Exercise set:
**A.** How many unigenes does the text on fatty acid genes in Z. armatum say were annotated to fatty acid degradation pathways?
**B.** Carry on the text on fatty acid genes in Z. armatum, starting after its final sentence.

Text shown:
----------
The identification of genes in the pathway of fatty acid biosynthesis based on the transcriptome of Z. armatum. a the regulatory cascade of fatty acid biosynthesis pathway. Red fonts indicates the homologous differential expressed genes significantly up-regulated in this study and they were abbreviated as follows and they were abbreviated as follows: ACP, acyl carrier protein; KASII, Ketoacyl-ACP Synthase II; FabG, Oxoacyl-acyl-carrier Protein Reductase; AAD5, ACP Desaturase 5. b the relative expression of the DEGs during fruit development and maturation process. The Fr1 was used as the control sample

Furthermore, ZaKASII (Cluster-12,235.36948), a key synthetase related to the elongation of 16-carbon palmitoyl-ACP to produce 18-carbon stearoyl-ACP, was significantly upregulated in the Fr4 stage (Fig. 4b) but presented relatively low expression in the preceding and subsequent stages, especially in the fruit maturation process (Fr7-Fr8). However, Cluster-12,235.36948, annotatedto FabG, which reduces3-Oxo-N-ACP to form 3-hydroxy-N-ACP, was not only upregulated in the Fr4 stage but also showed higher expression in the Fr6-Fr8 stages. It is worth noting that two unigenes annotated to ZaAAD5, Cluster-12,235.43479 and Cluster-12,235.42753, showed similar patterns and were exclusively upregulated in the Fr6 stage. Both of these unigenes are involved in important reactions in the formation of long-chain unsaturated fatty acids.

Identification and characterization of genes involved in fatty acid degradation

A total of 168 unigenes were annotated to fatty acid degradation pathways in the transcriptome database analysed in the present study, and 14 DEGs were screened and found to be significantly upregulated in fruit samples according to KEGG enrichment analysis (Additional file 14:Table S6, Fig. 2d). The expression values of these candidate DEGs in the five major organs and their TAIR10 annotations are also listed in (Additional file 15: Table S7) and (Additional file 16: Table S8). Interestingly, the major pathway of fatty acid degradation was beta-oxidation catabolism, and the main enzymes involved in each step were identified in our DEG profiles, which included long-chain acyl-CoA synthase (LACS), acyl-CoA oxidase (ACX), multifunctional protein 2 (MFP2), hydroxyacyl-CoA dehydrogenase (HADH), ketoacyl-CoA thiolase (KAT) and acetoacetyl-CoA thiolase 2 (ACAT2) (Fig. 5a).
----------
Given information:
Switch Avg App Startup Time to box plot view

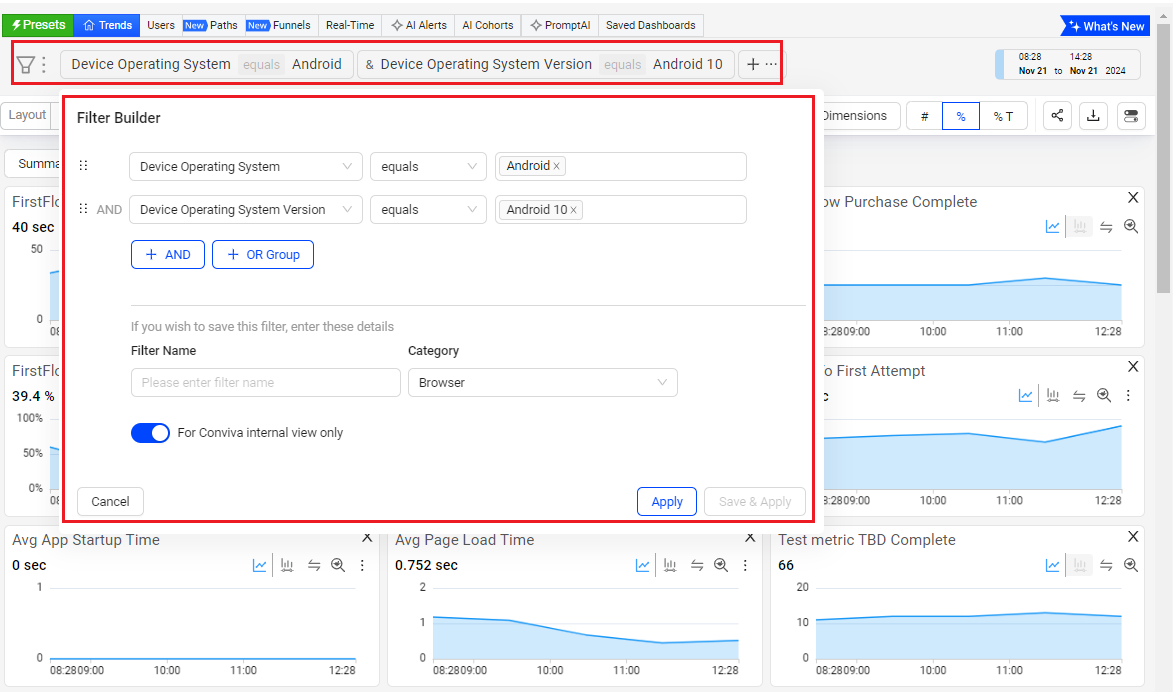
----------
Responses in order:
**A.** 168

**B.**
Fig. 5
figure 5

The identification of genes in the pathway of fatty acid degradation based on the transcriptome of Z. armatum. a the regulatory cascade of fatty acid degradation pathway. Red fonts indicates the homologous differential expressed genes significantly up-regulated in this study and they were abbreviated as follows: LACS, Long-chain Acyl-CoA Synthetase; ACX3, Acyl-CoA Oxidase 3; MFP2, Multi-functional Protein 2; HADH, Hydroxyacyl-CoA Dehydrogenase; KATII, Ketoacyl-CoA Thiolase II; ACAT2, Acetoacetyl-CoA Thiolase 2. b the relative expression of the DEGs during fruit development and maturation process. The Fr1 was used as the control sample

The two LACS genes were investigated in the present study, whose encoded proteins catalyse the initial reactions of the fatty acid degradation process. Cluster-12,235.42753, annotated to ZaLACS1, was only very significantly upregulated in the Fr4 stage (Fig. 5b), whereas Cluster-12,235.42753 (ZaLACS6) was not only upregulated in the Fr4 stage but was also highly expressed in the Fr6 stage. Similar results were obtained for ZaACX3 (Cluster-12,235.39988) and ZaMFP2 (Cluster-12,235.50349), which catalyse the first and second reactions of fatty acid β-oxidation, respectively, and presented two peaks of upregulation (Fr4 and Fr6). Additionally, their downstream oxidase, ZaKATII (Cluster-12,235.55699), which generates and releases CoA, was distinctively upregulated in the Fr4 and Fr6 stages. Additionally, ZaACAT2 (Cluster-12,235.42348), which is involved in a key step in the transformation of acetoacetyl-CoA into acetyl-CoA, was still highly expressed in the Fr4 and Fr6 stages of Z. armatum.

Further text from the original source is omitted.